US-based contract research organisation (CRO) PPD has launched a review of its strategic planning and capital structure as it moved to quell speculation that the company was up for sale.

The board of directors has asked PPD’s management to review its strategic plan and capital structure to see whether any action can be taken to unlock value for shareholders.

“We are not engaged in any discussions around a combination with other clinical research providers,” stressed executive chairman Fred Eshelman. “We remain laser-focused on executing our business and serving our customers with the quality and service they expect and deserve.”

Sale rumours

PPD’s shares jumped more than 15% after The Wall Street Journal reported that the company, capitalised at around US$3.2 billion, was exploring a potential sale to private-equity or other clinical research interests. Reuters subsequently quoted analyst estimates that the CRO could fetch around US$4 billion.

The Wall Street Journal also cited “people familiar with the matter” as saying that smaller CRO PRA International was already on the block, with its owner – private equity firm Genstar Capital, which reeled PRA back from a short spell as a public company in July 2007 – dangling a price tag of more than US$1 billion. PRA has not commented on the sale rumours.

Eshelman, who has been filling in at the helm since David Grange, PPD’s chief executive officer from mid-2009, retired on 18 May, insisted the company remained focused on executing its long-term business strategy.

“We are absolutely dedicated to performing for our customers and committed to executing the important research programmes that they have entrusted to us,” he added.

Consolidation trend

Despite PPD’s denials, some analysts and other commentators have kept the sale rumour in play.

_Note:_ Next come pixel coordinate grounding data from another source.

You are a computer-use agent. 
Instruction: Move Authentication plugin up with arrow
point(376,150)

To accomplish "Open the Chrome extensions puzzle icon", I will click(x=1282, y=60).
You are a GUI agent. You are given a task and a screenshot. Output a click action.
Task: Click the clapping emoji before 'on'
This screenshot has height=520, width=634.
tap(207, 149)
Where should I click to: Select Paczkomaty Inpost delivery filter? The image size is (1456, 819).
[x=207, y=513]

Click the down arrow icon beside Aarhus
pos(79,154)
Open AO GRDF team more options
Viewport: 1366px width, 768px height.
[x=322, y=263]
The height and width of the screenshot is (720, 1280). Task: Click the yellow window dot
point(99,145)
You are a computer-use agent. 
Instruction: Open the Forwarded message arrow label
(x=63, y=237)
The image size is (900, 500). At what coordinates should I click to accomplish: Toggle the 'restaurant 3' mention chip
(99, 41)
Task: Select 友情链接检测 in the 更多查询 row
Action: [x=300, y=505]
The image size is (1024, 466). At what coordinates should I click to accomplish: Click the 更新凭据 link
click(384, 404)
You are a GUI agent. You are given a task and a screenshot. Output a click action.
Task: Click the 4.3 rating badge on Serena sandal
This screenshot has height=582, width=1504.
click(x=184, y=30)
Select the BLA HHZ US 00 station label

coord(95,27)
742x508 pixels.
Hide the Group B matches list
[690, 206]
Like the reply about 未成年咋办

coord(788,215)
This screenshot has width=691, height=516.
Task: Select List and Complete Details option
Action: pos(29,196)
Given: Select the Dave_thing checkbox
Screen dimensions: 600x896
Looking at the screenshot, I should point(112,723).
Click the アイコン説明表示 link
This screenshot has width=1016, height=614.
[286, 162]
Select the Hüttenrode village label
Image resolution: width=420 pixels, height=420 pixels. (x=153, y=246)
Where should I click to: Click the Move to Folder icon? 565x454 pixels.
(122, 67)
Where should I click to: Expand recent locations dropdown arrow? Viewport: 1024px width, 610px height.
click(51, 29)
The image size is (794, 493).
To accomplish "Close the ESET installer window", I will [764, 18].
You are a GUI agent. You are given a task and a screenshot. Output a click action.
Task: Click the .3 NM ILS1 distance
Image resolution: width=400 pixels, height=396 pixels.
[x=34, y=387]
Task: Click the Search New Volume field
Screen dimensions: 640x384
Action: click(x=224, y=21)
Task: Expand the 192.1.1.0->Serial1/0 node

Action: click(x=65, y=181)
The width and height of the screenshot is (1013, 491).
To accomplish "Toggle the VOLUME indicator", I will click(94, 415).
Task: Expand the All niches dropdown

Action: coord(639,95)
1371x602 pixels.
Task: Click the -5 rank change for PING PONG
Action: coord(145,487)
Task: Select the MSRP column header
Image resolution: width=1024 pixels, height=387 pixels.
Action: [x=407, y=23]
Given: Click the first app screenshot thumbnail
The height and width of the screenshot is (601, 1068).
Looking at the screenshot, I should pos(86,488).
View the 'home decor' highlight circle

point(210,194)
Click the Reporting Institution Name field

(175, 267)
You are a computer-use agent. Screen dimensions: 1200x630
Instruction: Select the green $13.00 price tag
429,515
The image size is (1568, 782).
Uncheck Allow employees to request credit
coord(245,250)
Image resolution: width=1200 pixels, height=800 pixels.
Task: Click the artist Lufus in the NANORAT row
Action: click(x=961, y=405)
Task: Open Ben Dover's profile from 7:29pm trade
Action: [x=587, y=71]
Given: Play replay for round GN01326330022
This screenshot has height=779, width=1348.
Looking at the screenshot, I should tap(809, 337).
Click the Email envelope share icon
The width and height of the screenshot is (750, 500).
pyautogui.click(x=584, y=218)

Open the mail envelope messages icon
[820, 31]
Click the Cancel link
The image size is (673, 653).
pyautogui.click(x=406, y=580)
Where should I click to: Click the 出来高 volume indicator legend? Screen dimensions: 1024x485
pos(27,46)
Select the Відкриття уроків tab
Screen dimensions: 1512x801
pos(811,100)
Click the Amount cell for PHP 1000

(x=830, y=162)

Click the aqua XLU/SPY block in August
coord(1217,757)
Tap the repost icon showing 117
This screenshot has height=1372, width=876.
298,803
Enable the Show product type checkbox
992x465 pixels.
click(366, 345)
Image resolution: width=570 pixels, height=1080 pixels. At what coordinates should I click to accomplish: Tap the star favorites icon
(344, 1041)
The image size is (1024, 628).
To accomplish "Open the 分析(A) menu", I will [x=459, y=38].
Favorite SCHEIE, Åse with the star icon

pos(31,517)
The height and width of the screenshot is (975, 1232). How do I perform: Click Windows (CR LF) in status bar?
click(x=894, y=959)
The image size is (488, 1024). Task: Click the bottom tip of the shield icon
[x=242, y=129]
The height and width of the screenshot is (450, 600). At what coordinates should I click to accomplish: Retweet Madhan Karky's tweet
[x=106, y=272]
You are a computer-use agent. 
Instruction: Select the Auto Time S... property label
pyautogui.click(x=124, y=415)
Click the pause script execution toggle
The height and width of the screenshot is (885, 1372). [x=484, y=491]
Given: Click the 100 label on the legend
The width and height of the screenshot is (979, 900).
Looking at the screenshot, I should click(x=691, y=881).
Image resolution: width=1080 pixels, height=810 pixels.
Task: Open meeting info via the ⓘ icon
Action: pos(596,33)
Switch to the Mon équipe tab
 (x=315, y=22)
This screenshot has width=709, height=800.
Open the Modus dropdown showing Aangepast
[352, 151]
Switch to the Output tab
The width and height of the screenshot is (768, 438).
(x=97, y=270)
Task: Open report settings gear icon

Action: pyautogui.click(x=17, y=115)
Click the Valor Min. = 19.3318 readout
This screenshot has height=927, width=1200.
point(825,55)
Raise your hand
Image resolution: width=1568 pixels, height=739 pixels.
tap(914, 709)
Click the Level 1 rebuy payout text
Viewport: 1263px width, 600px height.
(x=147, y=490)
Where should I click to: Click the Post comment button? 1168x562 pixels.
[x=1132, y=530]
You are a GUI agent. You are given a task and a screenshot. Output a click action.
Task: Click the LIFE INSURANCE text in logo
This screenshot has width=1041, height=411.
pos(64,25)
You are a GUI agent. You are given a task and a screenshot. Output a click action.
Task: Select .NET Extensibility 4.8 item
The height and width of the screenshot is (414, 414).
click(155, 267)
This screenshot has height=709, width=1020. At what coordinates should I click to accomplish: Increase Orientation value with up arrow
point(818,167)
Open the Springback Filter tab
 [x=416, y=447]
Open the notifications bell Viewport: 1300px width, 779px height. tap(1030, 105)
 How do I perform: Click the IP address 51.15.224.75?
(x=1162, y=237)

It comes against a background of CRO consolidation in which competition for a smaller research and development pie, as pharmaceutical and biotechnology companies hone down their R&D efforts to achieve cost efficiencies, is sharpened by factors such as globalisation and strategic outsourcing.

INC Research, which was acquired by private equity firm Avista Capital Partners and Ontario Teachers’ Pension Plan last August, has just completed its takeover of Kendle, while InVentiv Health closed on PharmaNet Development Group at around the same time.

The latter deal had a strong private-equity component. PharmaNet ended a rough financial patch in February 2009 by agreeing to a merger with affiliates of private equity firm JLL Partners, valuing PharmaNet’s common stock at around US$100 million. InVentiv Health was snapped up by private equity firm Thomas H Lee Partners for around US$1.1 billion in May 2010.

Other CROs that have staked their future on private-equity investment in recent years include Omnicare Clinical Research, which in April announced it had been acquired for an undisclosed sum by private equity firm Nautic Partners; Medpace, which in May announced plans for an “equity recapitalisation” with affiliates of CCMP Capital Advisors; and, in the UK, Phlexglobal, ClinTec and Premier Research Group.

PPD is bigger

These deals have tended, though, to involve smaller or medium-sized CROs that might not have the critical mass and depth of resources to forge strategic relationships with Big Pharma players. PPD ranks among larger CROs such as Quintiles and Covance.

Moreover, it is in sound financial health. Like many of its competitors, PPD took some financial knocks in 2009 and 2010, but more recently it delivered operating income up by 66.2% year on year to US$62.9 million in the fourth quarter of 2010 and by 89.5% to US$52.4 million in the first quarter of 2011. Second-quarter results are due next week.

Morningstar analyst Lauren Migliore thinks a private-equity buyout would be the most likely scenario for PPD, should the speculation turn out to have some credence.

“Although we think the contract research organisation industry is on the road to recovery, firms are still plagued by overcapacity and slow demand, which we believe diminishes the chances of a large-scale combination among the major providers,” she commented.

“As the only CRO to pay a dividend and with no debt on its balance sheet, PPD is on strong financial footing. We think the firm’s clean balance sheet could allow buyers some flexibility with regard to financing options for the firm.”